The Outrage is adapted from the Fay and Michael Kanin Broadway play, Rashomon, which in turn was based on the Japanese film production of same tab. It is the story of a killing of a Southern gentleman and the rape of his wife by a bloodthirsty bandit, told through the eyes of the three protagonists and then by a disinterested eye witness, each version differing.
Script unfolds in the American Southwest in the 1870s, a neat metamorphosis from the 12th-century Japan of the play and original Nipponese pic.
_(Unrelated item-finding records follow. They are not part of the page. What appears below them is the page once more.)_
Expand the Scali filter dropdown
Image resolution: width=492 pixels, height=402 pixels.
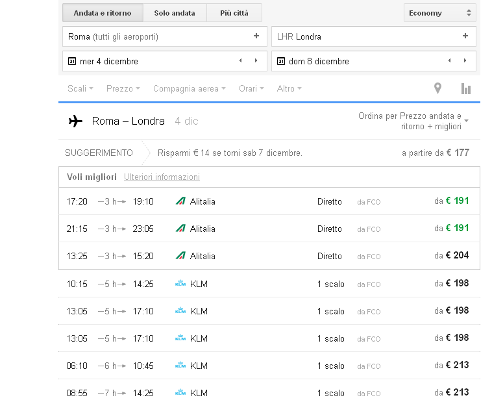pyautogui.click(x=80, y=89)
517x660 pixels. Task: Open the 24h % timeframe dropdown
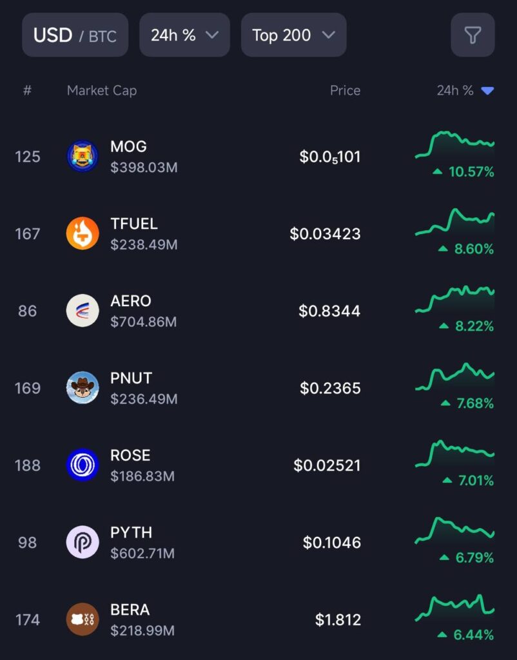(184, 35)
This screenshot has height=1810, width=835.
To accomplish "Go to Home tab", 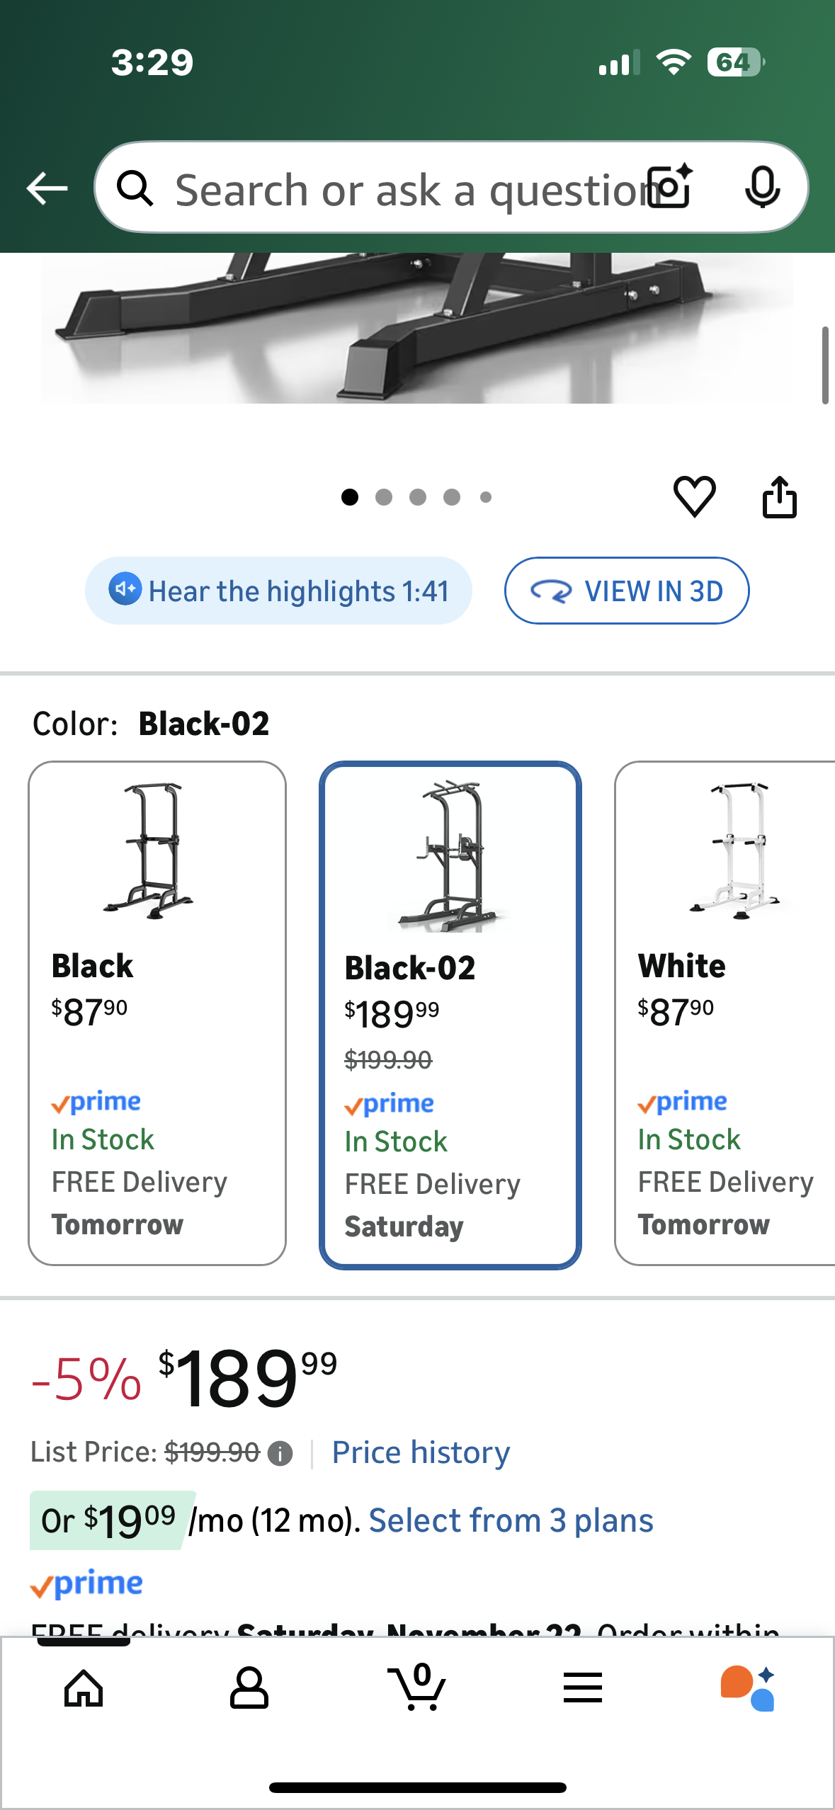I will (x=84, y=1688).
Bandit character is retained, but the samurai character becomes a Southern gentleman of fine family (Laurence Harvey) who is travelling through the West with his wife (Claire Bloom) when set upon by a Mexican outlaw (Paul Newman).
Plot takes its form, opening on platform of a deserted railroad station as a prospector and a preacher, who is leaving the town a disillusioned man, recite to con-man Edward G. Robinson the trial of the outlaw a few days previously, when three people testify to three totally different accounts of what ‘actually’ happened.
Newman as the violent and passionate killer plays his colorful character with a flourish and heavy accent. Harvey has little to do in first three accounts except remain tied to a tree, his turn coming in fourth when the prospector tells how he and bandit are shamed by the wife into fighting for her. Bloom, who appeared in Broadway play, has her gamut during the four versions of her ravishment, running from pure innocence to her demand to the outlaw to kill her husband so she can go with her new lover. In all, she delivers strongly, turning glibly from drama to comedy.